▸ Instruction:
Copy everything from the line containing "Open the Favorites menu" down to the end of the entries, reproducing each line word for word. Leave the pictures out of your answer.

◆ ◆ ◆ ◆ ◆

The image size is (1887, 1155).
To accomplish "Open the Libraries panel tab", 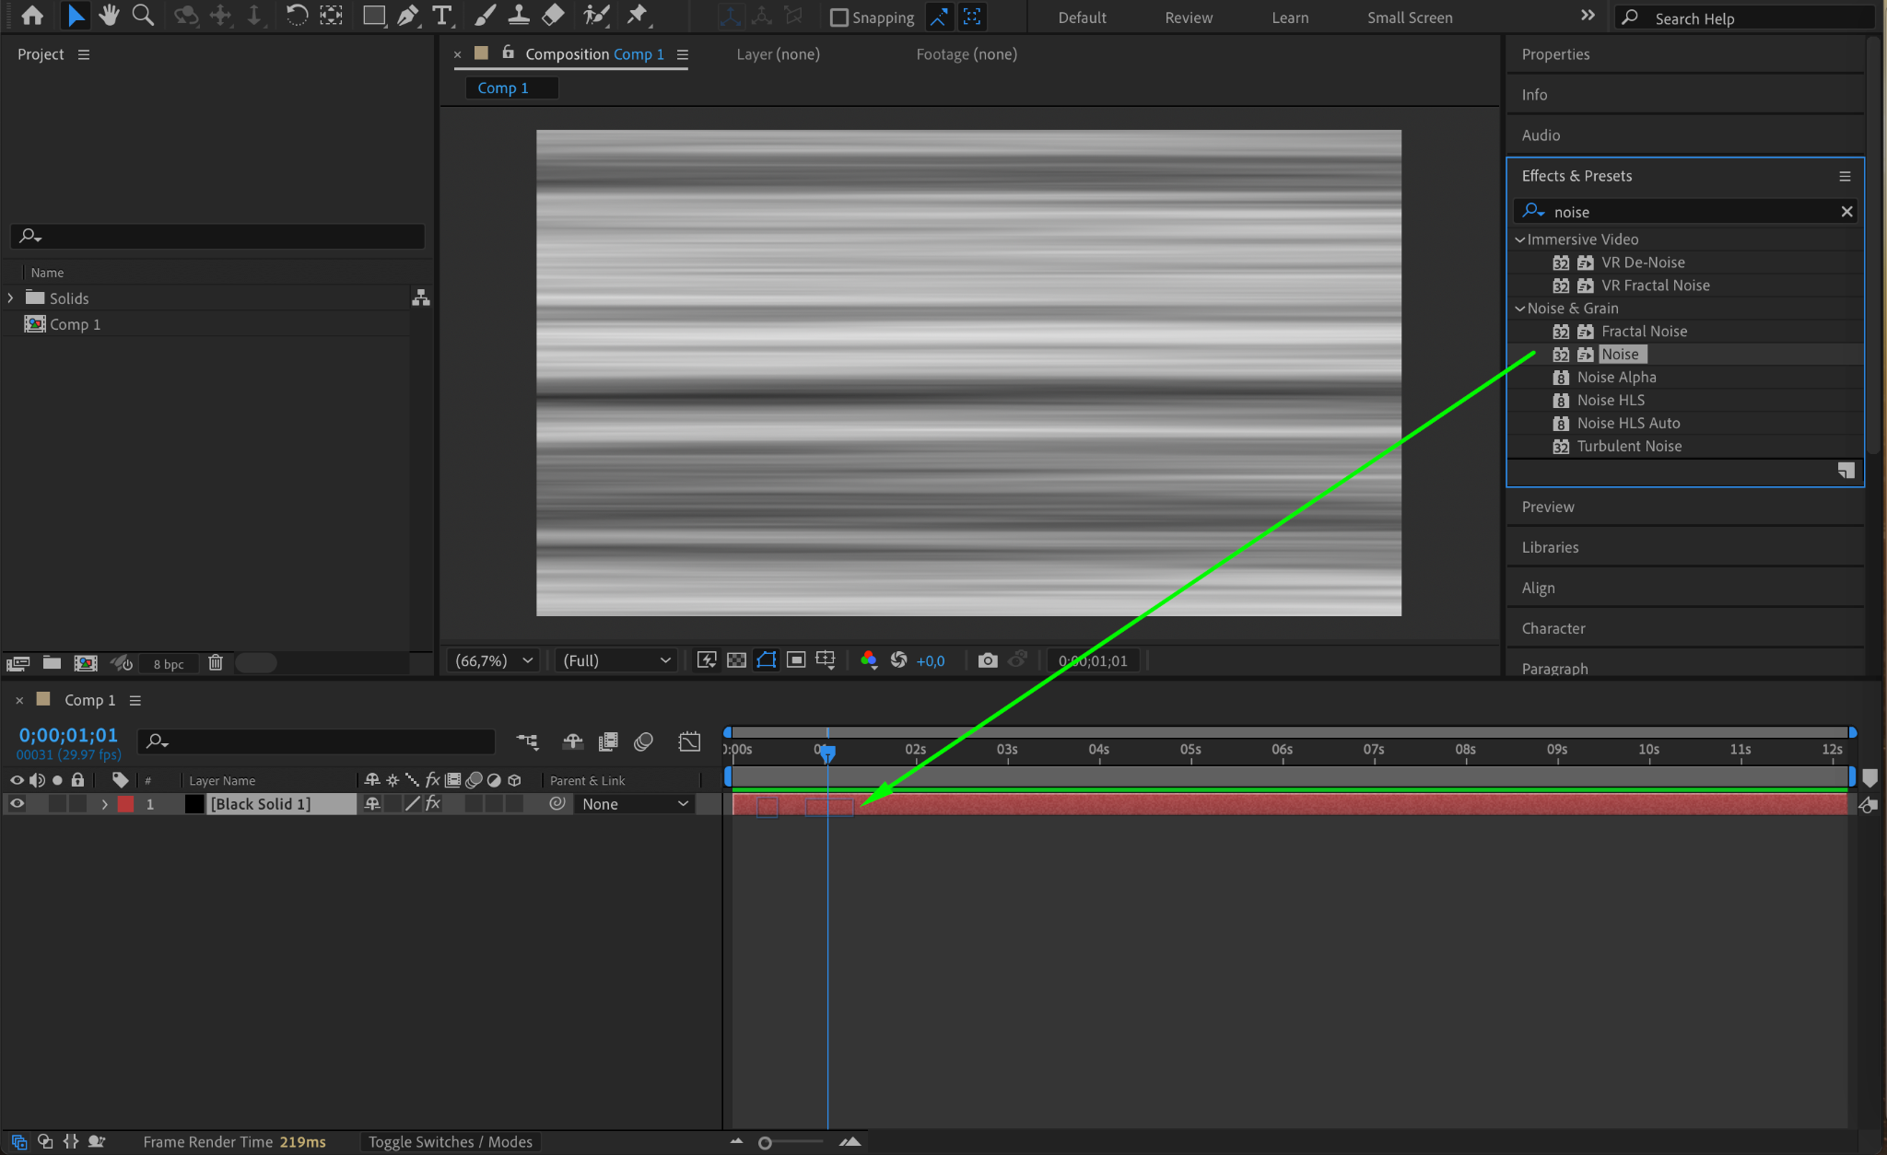I will (x=1550, y=547).
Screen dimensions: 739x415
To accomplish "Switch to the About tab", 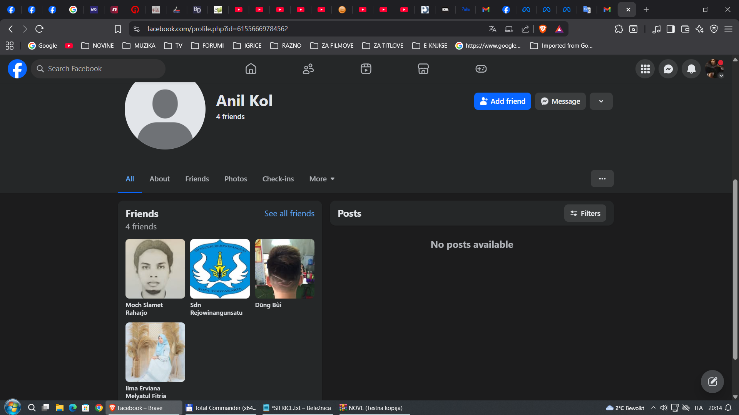I will [x=159, y=179].
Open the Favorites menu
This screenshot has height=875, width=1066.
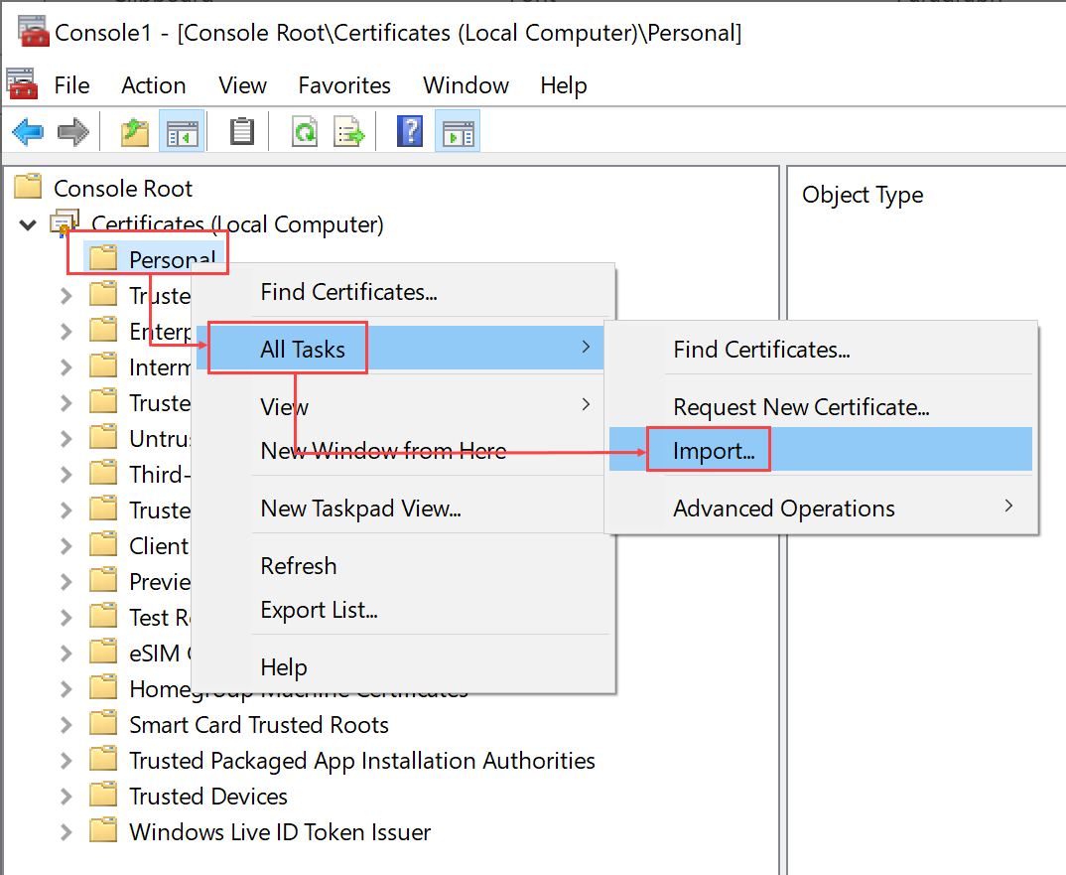(x=344, y=85)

◆ ◆ ◆ ◆ ◆

▸ Solved exercise:
Open the Favorites menu
This screenshot has height=875, width=1066.
(x=344, y=85)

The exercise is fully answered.